** EXTRACT TO READ follows **

Solving Complex Family Law Issues with Creative Strategies

Orange County Child Support Lawyer

Just like child custody disputes, child support can become one of the most important issues to work out between co-parents and divorcing spouses. California determines all child support with a statewide uniform guideline – an actual mathematical formula that takes into account each parent’s income and physical timeshare with their child.

When minors are involved, Orange County courts make their child support decisions based foremost on the best interests of the child. The state prefers that children’s needs are met by private resources to the greatest extent possible before resorting to government assistance.

You and your co-parent can come to an agreement over child support in accordance with California’s formula – either through mediation, negotiation, or collaboration. If you’re unable to agree, the courts will evaluate all the relevant factors and make a ruling on which parent will pay what amount. This might involve litigating the facts at issue.

Although courts have little discretion to change the state formula for child support, they have a lot of flexibility when it comes to determining the figures that influence the final dollar amount. That’s where a knowledgeable family lawyer comes in. A good Orange County child support attorney can help you successfully navigate the process and protect the best interests of you and your children.

At Moradi Saslaw, our experienced Orange County family law attorneys can help analyze you and your co-parent’s finances in order to reach a fair child support figure for your family.

How Is Child Support Determined in Orange County?

Under the law, both parents have a legal duty to support their minor children in a manner consistent with the parent’s circumstances and station in life. This responsibility extends to all minor children, no matter the parents’ marital status. The same laws and standards apply to same-sex couples as well as to non-biological and adopted children.

** End of EXTRACT TO READ **
** DATASET CONTENT follows **

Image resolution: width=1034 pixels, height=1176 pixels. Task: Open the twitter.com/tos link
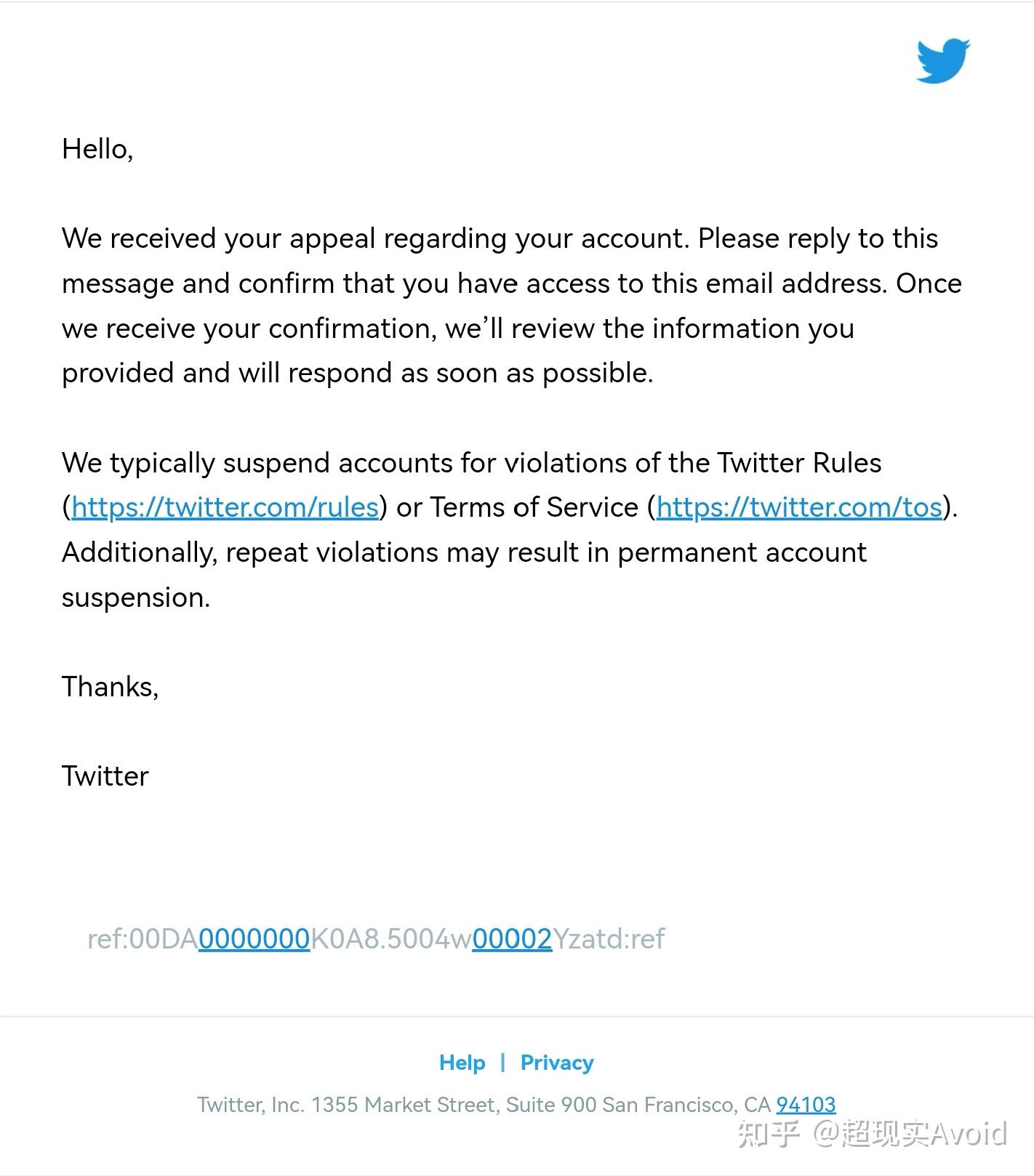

** End of DATASET CONTENT **

_WORK ITEM 1_
Based on the child support page, decide whether each statement agrees with it: (a) California calculates child support with a mathematical formula, (b) courts have wide discretion to change the state formula for child support, (c) the duty to support minor children applies only to married parents. Answer each with yes or no and quote the deciding words.
_WORK ITEM 2_
List every method the child support page names for co-parents to reach an agreement over child support.
_WORK ITEM 3_
Extend the child support page with new text that follows on from its final sentence.

_ANSWER SPACE 1_
(a) Yes: "an actual mathematical formula that takes into account each parent’s income and physical timeshare with their child"
(b) No: "courts have little discretion to change the state formula for child support"
(c) No: "This responsibility extends to all minor children, no matter the parents’ marital status."

_ANSWER SPACE 2_
Mediation, negotiation, collaboration

_ANSWER SPACE 3_
In addition, children of heterosexual spouses who lived together at the time of their conception and birth are presumed to be a child of the marriage. This presumption does not hold if you and your spouse were not living as husband and wife together at the time of conception.

According to California law, children are entitled to live by the same standard as the wealthier parent. That means minimizing disparities in living standards between the two homes – which could involve improving the living circumstances of the custodial parent.

Each parent is expected to pay to support their children according to their financial ability. If you and your co-parent share high levels of responsibility for your children, your child support order will be made to reflect the increased cost of raising children in two separate homes.

The amount of child support is determined by a state or county formula that takes multiple factors into account, with your child’s best interest as the top priority.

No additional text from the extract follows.